How To Use Journaling To Improve Your Relationship With Your Body
The topic of body neutrality is of interest to all regardless of age. From teenagers to senior citizens, each one of us has grappled with accepting and loving our body for what it does and not just how it looks. For some it has been a chronic struggle. For others, there has been a period in life when they had to reframe the way they looked at their physical self.
For all of us, the challenge of working with our body’s strengths and accepting its limitations is an unavoidable part of life’s journey.
I had recently written an article about learning to accept my grey hair for the Women Unbounded blog. By writing about it, I had made peace with my aging. The process of writing about it had been cathartic and insightful. By leading the journaling segment, I hoped to introduce a tool that could be of help to others. Given the limited time allotted to my segment which came after a panel discussion and tips from experts on various aspects of body image, eating disorders and psychological factors that drive them, I knew my message had to be succinct and convincing.
When in doubt, ask the experts
Almost two decades ago when I lived and worked in the US, my favorite distraction while driving was listening to NPR, National Public Radio. They always had the most interesting interviews and quirky discussions interspersed with news updates that kept me up to date and provided food for thought. From book recommendations to tiny commentaries on life, I enjoyed their programming which always seemed relevant to my life.
Despite having moved away – first to India and now in Singapore, I was pleased to discover that the content offered by NPR is equally valuable to me at this stage of my life.
In an episode of the Life Kit series, James Pennebaker, a professor of psychology spoke about the benefits of expressive writing. The simple action of writing down whatever you’re pondering about improves not just physical and mental health but also immune function.
Given our current obsession with Covid and infections, I didn’t need convincing that inculcating a regular habit of journaling was a good idea. But I had to find a way to transform the theoretical benefits into a practical tool that could be easily implemented.
Demolish objections with creative solutions
The best way to avoid doing something is to raise objections. I decided to tackle the most of common excuses head on:
- I am not a writer
- I don’t have anything to write on
- I don’t know how to begin
- I am too busy to add one more thing to my life
- I am not good at grammar or spelling
- You don’t have to be a writer, just write
- Use a book, paper, ipad, phone, laptop – whatever is accessible, it doesn’t matter
- Begin with a word, preferably a feeling, and write freely
- Spend five minutes, at any time of the day – at breaks, on your commute, before bed
- You are writing for yourself, perfection is not the goal
The important thing is to translate your experience into words.
- Today I felt ______________ about my body.

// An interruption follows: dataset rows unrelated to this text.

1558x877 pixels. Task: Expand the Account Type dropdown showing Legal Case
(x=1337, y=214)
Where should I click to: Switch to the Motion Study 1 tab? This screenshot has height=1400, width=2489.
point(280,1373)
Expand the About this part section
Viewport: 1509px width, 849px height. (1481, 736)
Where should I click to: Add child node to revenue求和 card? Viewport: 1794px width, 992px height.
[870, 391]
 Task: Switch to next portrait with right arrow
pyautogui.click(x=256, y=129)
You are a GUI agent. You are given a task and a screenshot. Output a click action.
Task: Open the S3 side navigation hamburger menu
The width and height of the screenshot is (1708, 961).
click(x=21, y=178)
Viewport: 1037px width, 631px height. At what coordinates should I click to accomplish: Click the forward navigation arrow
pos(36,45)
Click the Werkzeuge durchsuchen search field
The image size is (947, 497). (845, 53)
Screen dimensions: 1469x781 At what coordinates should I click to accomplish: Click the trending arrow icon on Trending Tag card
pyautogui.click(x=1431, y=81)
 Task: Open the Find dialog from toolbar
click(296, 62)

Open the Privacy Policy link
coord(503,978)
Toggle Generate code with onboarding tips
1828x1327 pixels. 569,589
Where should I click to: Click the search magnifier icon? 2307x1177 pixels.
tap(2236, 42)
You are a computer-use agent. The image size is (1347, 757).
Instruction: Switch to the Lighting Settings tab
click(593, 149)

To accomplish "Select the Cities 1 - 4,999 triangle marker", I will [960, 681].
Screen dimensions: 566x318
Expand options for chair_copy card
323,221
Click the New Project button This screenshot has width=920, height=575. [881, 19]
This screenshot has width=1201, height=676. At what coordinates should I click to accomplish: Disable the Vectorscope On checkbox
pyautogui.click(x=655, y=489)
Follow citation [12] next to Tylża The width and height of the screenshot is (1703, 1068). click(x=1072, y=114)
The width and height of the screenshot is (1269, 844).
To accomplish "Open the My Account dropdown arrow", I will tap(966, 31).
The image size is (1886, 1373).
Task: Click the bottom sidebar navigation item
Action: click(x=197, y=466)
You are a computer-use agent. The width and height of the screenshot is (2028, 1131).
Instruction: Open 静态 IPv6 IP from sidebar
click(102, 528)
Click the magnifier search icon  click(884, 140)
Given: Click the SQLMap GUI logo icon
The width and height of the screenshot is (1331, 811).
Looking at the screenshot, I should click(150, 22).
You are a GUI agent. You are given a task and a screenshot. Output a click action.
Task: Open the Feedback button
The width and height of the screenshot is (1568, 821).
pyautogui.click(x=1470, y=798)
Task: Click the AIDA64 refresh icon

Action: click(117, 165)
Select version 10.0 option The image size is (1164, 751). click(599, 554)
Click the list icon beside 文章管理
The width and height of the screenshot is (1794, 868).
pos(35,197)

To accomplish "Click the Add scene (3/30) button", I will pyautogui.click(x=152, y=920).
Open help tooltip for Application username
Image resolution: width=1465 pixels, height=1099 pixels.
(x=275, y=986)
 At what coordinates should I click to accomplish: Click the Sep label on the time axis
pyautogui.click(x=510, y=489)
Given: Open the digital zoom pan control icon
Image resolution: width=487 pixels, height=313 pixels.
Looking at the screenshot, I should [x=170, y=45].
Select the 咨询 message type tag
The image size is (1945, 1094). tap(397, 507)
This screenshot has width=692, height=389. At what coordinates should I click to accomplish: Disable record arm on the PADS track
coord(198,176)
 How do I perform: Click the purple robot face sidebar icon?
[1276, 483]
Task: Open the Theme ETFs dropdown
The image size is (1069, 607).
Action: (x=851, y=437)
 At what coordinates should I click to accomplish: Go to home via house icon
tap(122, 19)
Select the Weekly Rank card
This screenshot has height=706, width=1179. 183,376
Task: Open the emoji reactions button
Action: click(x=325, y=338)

- My body is ______________
- When I look at my body I feel _______________
If you still need help, look at a feelings wheel. Pick one feeling. Let it be your guide and help you can learn things about yourself that you are not consciously aware of.
The best way to form a habit is to start small
BJ Fogg, Stanford researcher and author of Tiny Habits, The Small Changes that Change Everything, suggests an easy way to get started. I modified Fogg’s method to fit my audience who may or may not consider writing as something to look forward to.
1. Scale it way back – Can you write
- A paragraph
- A sentence?
- A word (today I felt……..about my body)
2. Find a way to fit it into your routine
- On the bus or train – a tiny notebook? Notes app?
- Voice note on your phone? or on paper when your phone is charging? Before bed?
3. Help wire your brain by calling up a positive emotion
- Fist bump, clap, pat on your shoulder, hum a happy song, jump
Even if you write only a few sentences each day, soon you will have enough words in there to guide you.
Use your writing to initiate the desired change
Once you have inculcated a habit of writing, look at it with curious eyes, not critical ones.
- Reflect on your words. Don’t look for them to provide you with a quick fix
- Learn more about yourself
- When was the last time I was happy with my body? What was I doing then?
- If I was not thinking about my body, what would I be doing?
- Are my beliefs derived from someone else?
- If my body was defined by health or fitness, how would your perception of your body change?
- Repeating motifs – look for patterns that have become self-defeating habits
- where and how you internalize negative feeling
- what triggers you and your response to them
- any specific incident/memory that was not obvious when you first began
Writing has the potential to help you discover yourself, your beliefs and your internal self-talk.
Awareness is the first step to healing.
Many things suddenly become visible and possible when seen through the lens of the subconscious. Try some of these
- Become aware of negative self-talk regarding your body
- You are more than your body – what do you like about yourself?
- What are your strengths?
- What are the accomplishments you are proud of?
- Intercept/switch the thought
- Use affirmations – pick from a list or make custom ones for yourself
- Weed out your immediate circle
- Are there people/events that are toxic to your wellbeing?
There was much to unpack but I knew I could only provide a small beginning in the allotted time. I decided to end the session with a short video reminding everyone that as children we had loved and accepted our bodies. Any change we desired was not for cosmetic purposes but for greater good.
Have you tried journaling as a way to clear your mind? Or understand yourself better? Do share your experiences.